In 2003, Partners in Conservation, an arm of The Columbus Zoo and Aquarium, arranged for Frederick to come to Columbus to receive prosthetic arms. All medical and prosthetic expenses were provided to Frederick at no expense to him.
A film crew from ABC‘s Prime Time television show spent a week in Columbus documenting Frederic’s daily activities and Charlie Gibson, host of Prime Time, interviewed Frederic. The segment titled – Frederic’s Story – aired November 27, 2003. Frederic thanked people at the Columbus Zoo for giving him an opportunity to be independent again, and stated that he was determined to do something to help improve the lives of other disabled people.
“The Columbus Zoo gave me a chance to be independent again and now I want to help other people who are just like me.” Frederick Ndabaramiye.
Frederick is co-founder, along with Zachary Dusingizimana, of the Ubumwe Community Center (UCC) in Gisenyi, Rwanda. UCC helps disabled Rwandan adults and children to live productive and independent lives. UCC offers education, job skills and training, meals, and artisan training to people of all abilities.
Fredrick conveys the devastating details of being a victim of the cultural hatred and genocide in Rwanda. Fredrick now preaches the work of forgiveness while running his Ubumwe Community Center for disabled adults and children.”
From the source.
Amy Parker has written more than thirty books for children, teens, and adults, including the best-selling A Night Night Prayer,Thank You, God, for Mommy, andThank You, God, for Daddy. She has collaborated with authors ranging from New York Times bestsellers to her very own son. Two of these collaborations—Firebird andCourageous Teens—are recipients ofChristian Retailing’s Best Awards. But Amy’s greatest reward is being a wife to Daniel and a mom to their amazing sons, Michael and Ethan.
Amy is represented by Working Title Agency.
Genre: Christian Biography
To order book: softcover or kindle on Amazon
“My God won’t let me do that.”
These seven words of boundless hope would irreversibly change the life of the teenage boy who spoke them.
On April 7, 1994 the life of Frederick Ndabaramiye and his family changed forever as the Rwandan genocide erupted in their homeland. When Frederick faced those same genocidaires a few years later, he noted the machete that hung from the right hand closest to him and wondered if his would soon be added to the layers of dried blood that clung to the blade.
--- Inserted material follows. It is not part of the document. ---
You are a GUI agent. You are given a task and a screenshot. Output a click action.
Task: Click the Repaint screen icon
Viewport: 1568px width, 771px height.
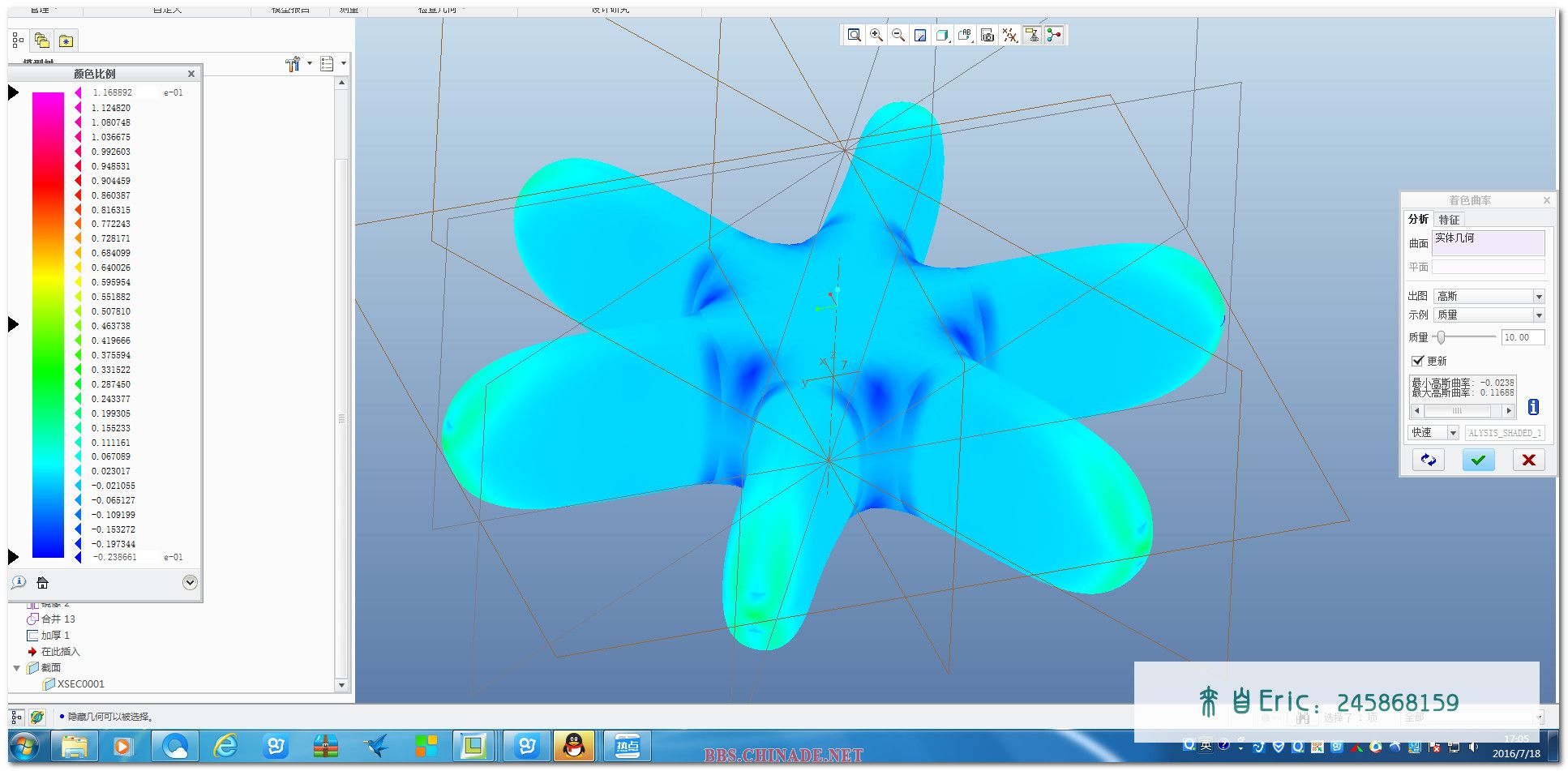(x=920, y=35)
Either way, young Frederick knew that he wouldn’t be able to carry out the orders just given to him, to raise that blade against the other passengers of the bus, regardless of the race marked on their identity cards.
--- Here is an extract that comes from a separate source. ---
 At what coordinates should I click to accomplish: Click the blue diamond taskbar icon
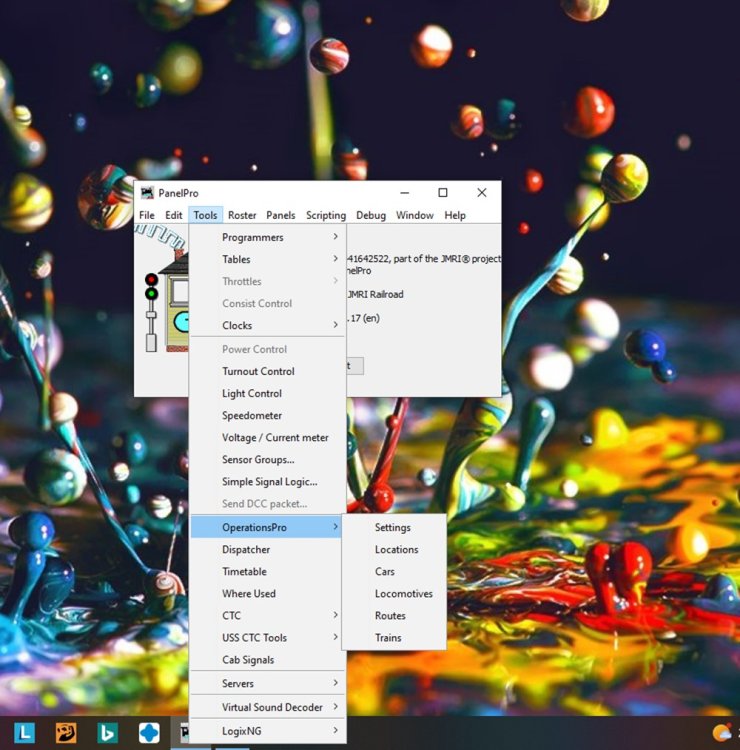pos(149,733)
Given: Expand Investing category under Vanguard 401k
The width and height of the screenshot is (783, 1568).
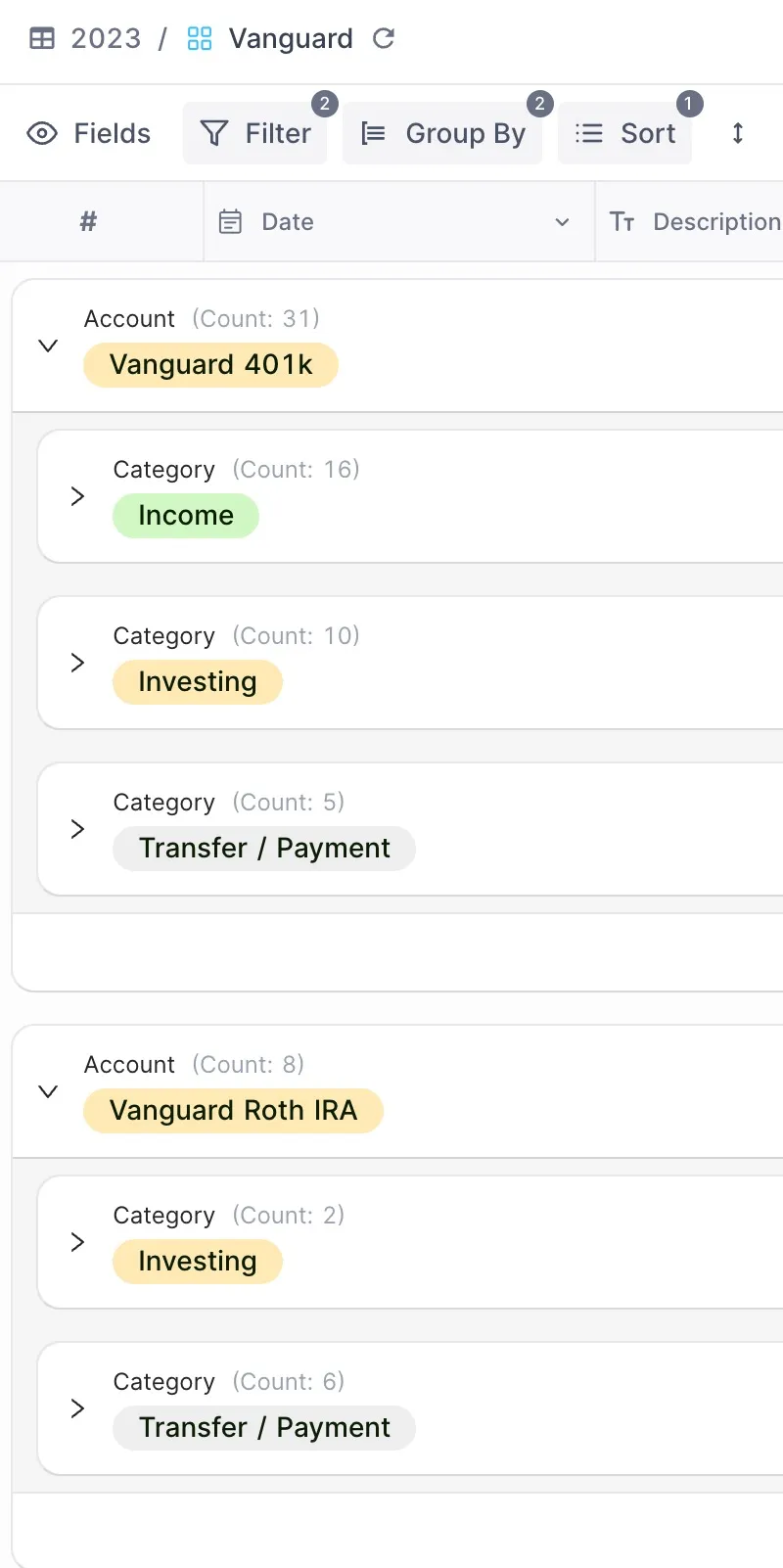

That bold decision would cause Frederick to lose his hands. But what the killers meant for harm, God intended for good. The cords that bound him served as a tourniquet, saving his life when his hands were hacked away. This new disability eventually fueled Frederick’s passion to show the world that disabilities do not have to stop you from living a life of undeniable purpose. From that passion, the Ubumwe Community Center was born, where “people like me” come to discover their own purposes and abilities despite their circumstances.
Through miraculous mercy and divine appointment, Frederick forgives those who harmed him and goes on to fully grasp his God-given mission. In this extraordinary true story of forgiveness, faith, and hope, you will be challenged, convicted, and forever converted to a believer of the impossible.
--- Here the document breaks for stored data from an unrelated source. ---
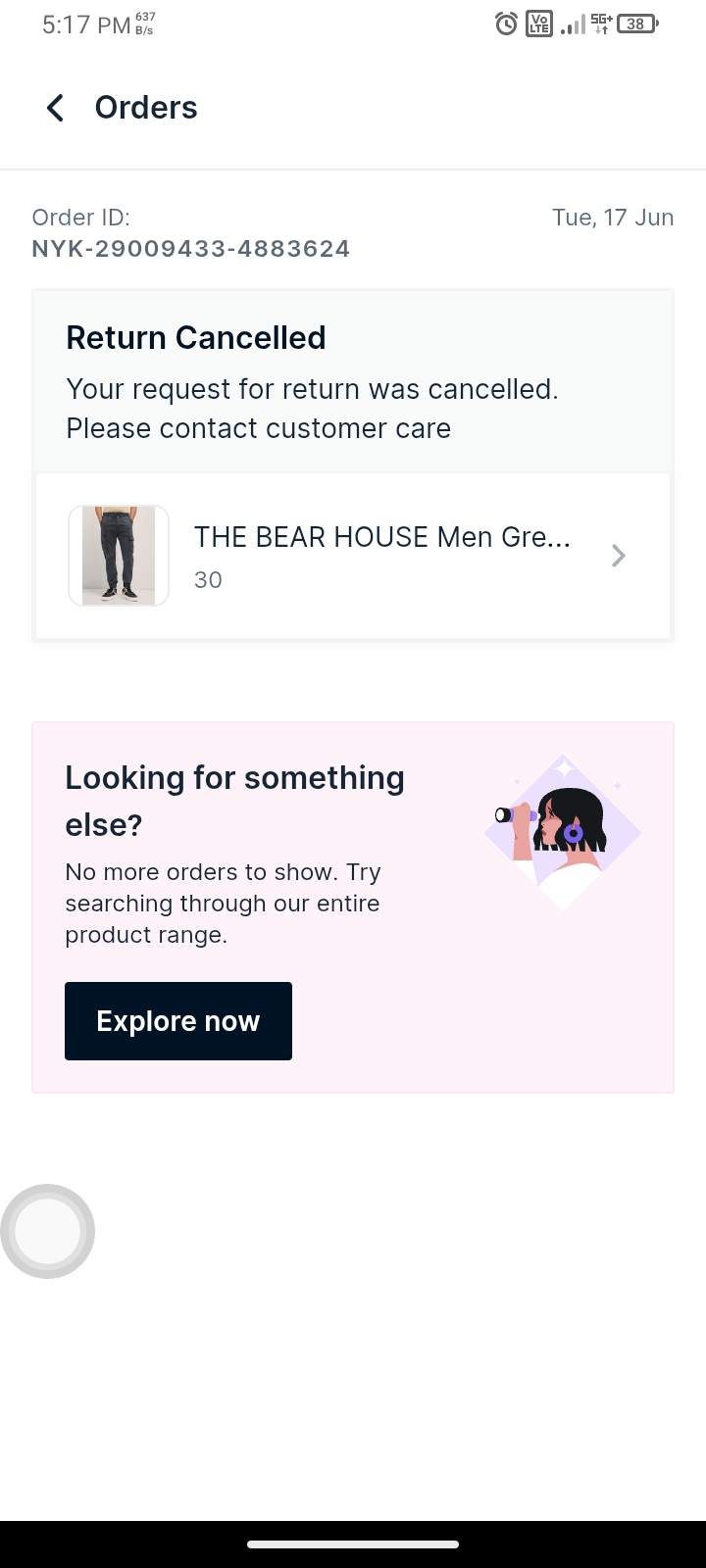Tap the order date Tue, 17 Jun
The height and width of the screenshot is (1568, 706).
pyautogui.click(x=613, y=218)
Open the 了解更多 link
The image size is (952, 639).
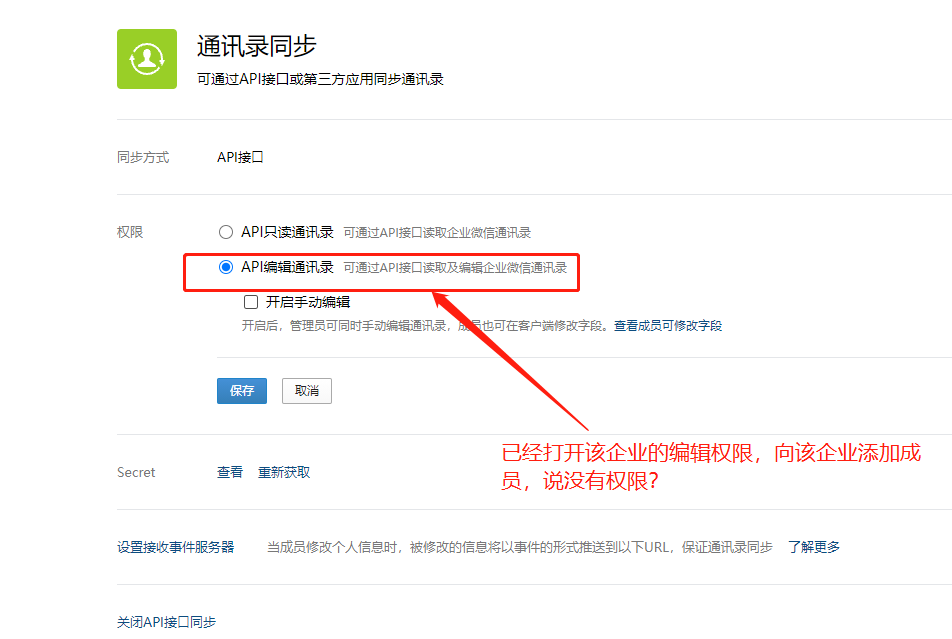[814, 547]
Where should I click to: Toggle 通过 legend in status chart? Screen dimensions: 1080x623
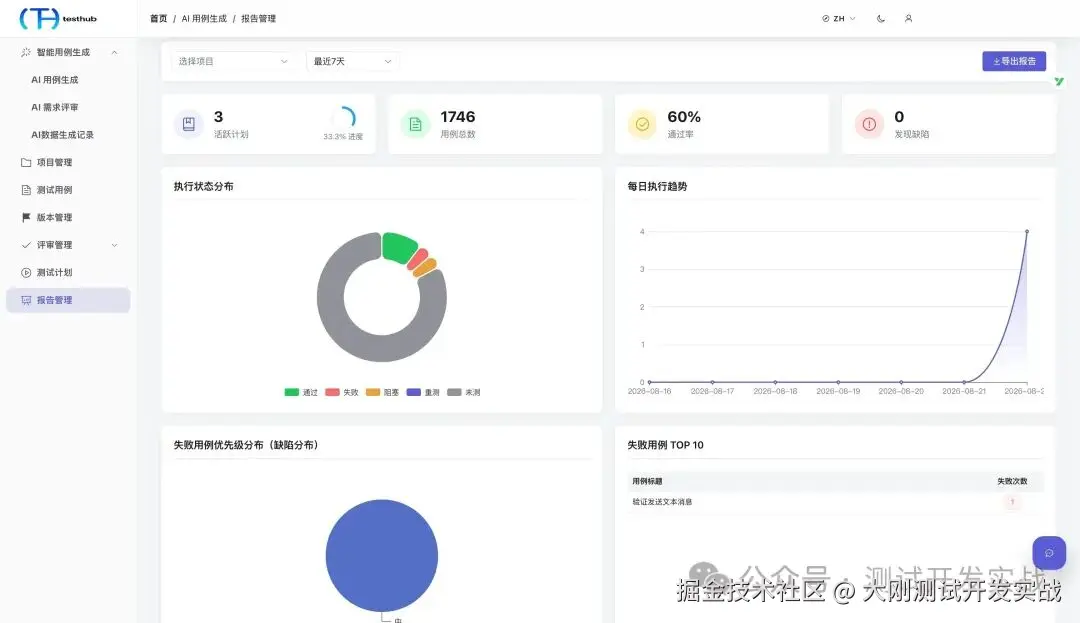[x=301, y=392]
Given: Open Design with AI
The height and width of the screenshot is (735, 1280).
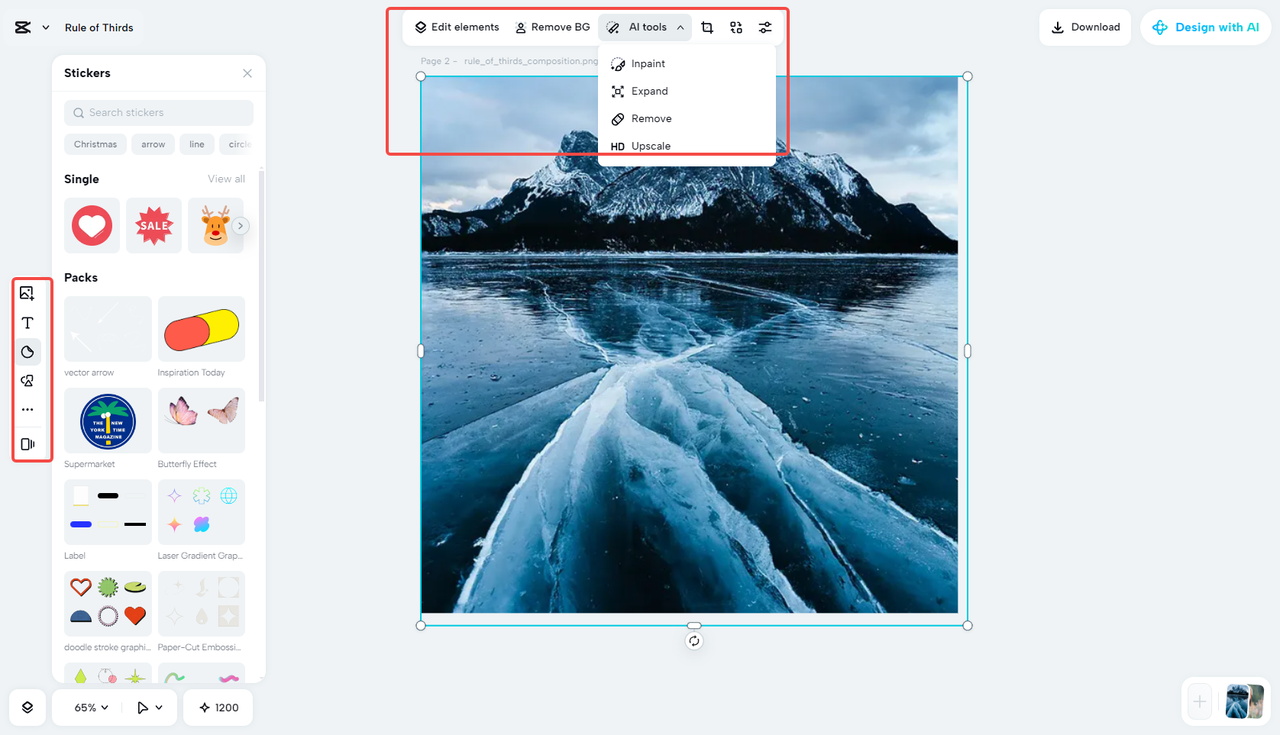Looking at the screenshot, I should coord(1205,27).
A story of a brave teenager who became a hope and inspiration for many people: disabled, broken, and without hope. He teaches people to have hope again in any matters in life. God is bigger than any dangerous situation in life.
He showed that not having hands shouldn’t stop people from achieving and living the best whom God called people to be.
It’s a story of terrible manslaughter, pain, and genocide that brought force incredible amount of hope to produce happiness, stability, and joy to the Rwanda country.
I love this story of God’s healing power and His unmistakable grace and goodness over every life.
* My review is based solemnly on my opinion. The book was provided by BookLook Bloggers for my honest review.